13/10/2025
Autistic and ADHD burnout
🌟 10 Ways to Heal from Autistic Burnout 🌟
1. Radical Rest
Give yourself permission to stop. True recovery starts with rest … not “productive rest” but genuine downtime where your nervous system can recalibrate.
2. Strip Back the Non-Essentials Simplify life to its core.
Reduce sensory input, commitments, and decisions to create a calmer baseline for your body and mind.
3. Gentle Movement Explore regulating activities like walking in nature, stretching, yoga, or swimming. Movement helps shift stuck energy without overwhelming your system.

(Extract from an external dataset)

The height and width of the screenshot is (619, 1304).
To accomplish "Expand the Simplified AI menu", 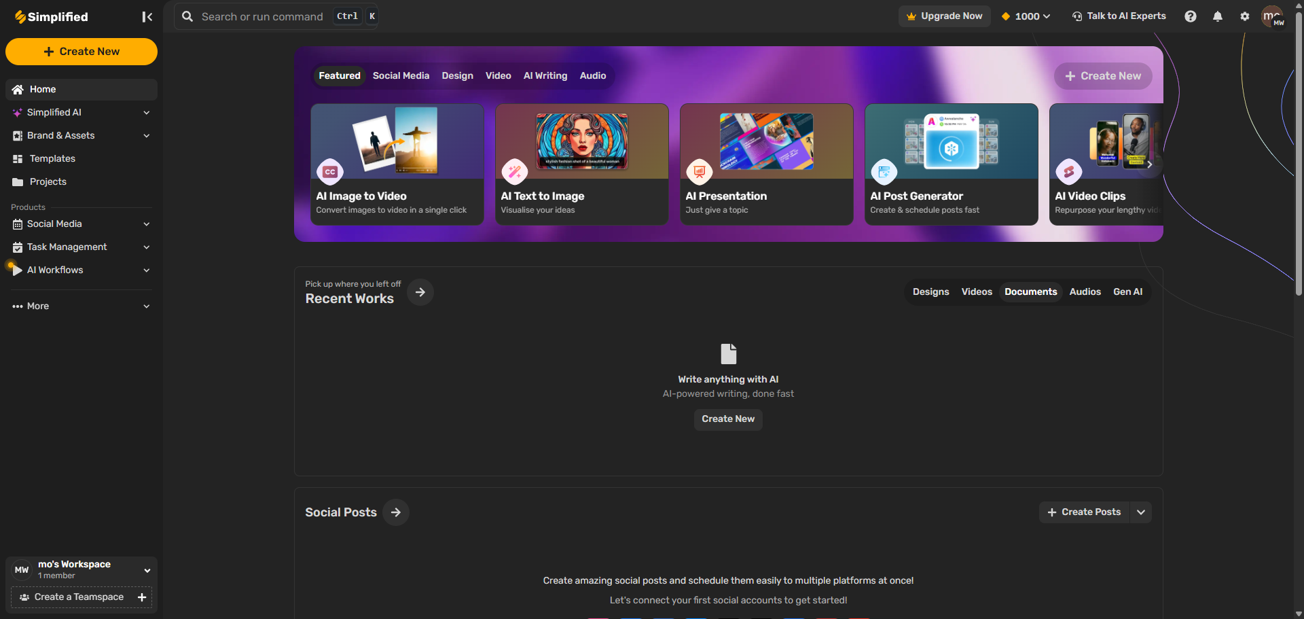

4. Safe Sensory Nourishment Reconnect with sensory comfort … weighted blankets, soft textures, calming sounds, dimmed lights. Create a sensory sanctuary to soothe your system.
5. Compassionate Self-Talk Replace inner criticism with kindness. Remind yourself: “I’m not lazy. I’m healing.” Affirmations of self-worth reinforce recovery.
6. Micro-Goals
Break down daily tasks into tiny, achievable steps. Celebrate each small win to rebuild momentum without pressure.
7. Creative Expression Use journaling, art, music, or movement to process emotions. Creativity can bypass overwhelm and let you release feelings safely.
8. Community & Connection Seek supportive, understanding spaces (online or in person) where you can be unapologetically yourself. Being seen and validated reduces isolation.
9. Aligned Routines
Slowly reintroduce nourishing routines … sleep, hydration, balanced meals, and time in nature, without rigid expectations. Think rhythm, not rules.
10. Reclaim Your Sparkle
As energy returns, focus on joy. Explore passions, playful interests, and sparkly self-expression. Recovery isn’t just about surviving … it’s about remembering what lights you up.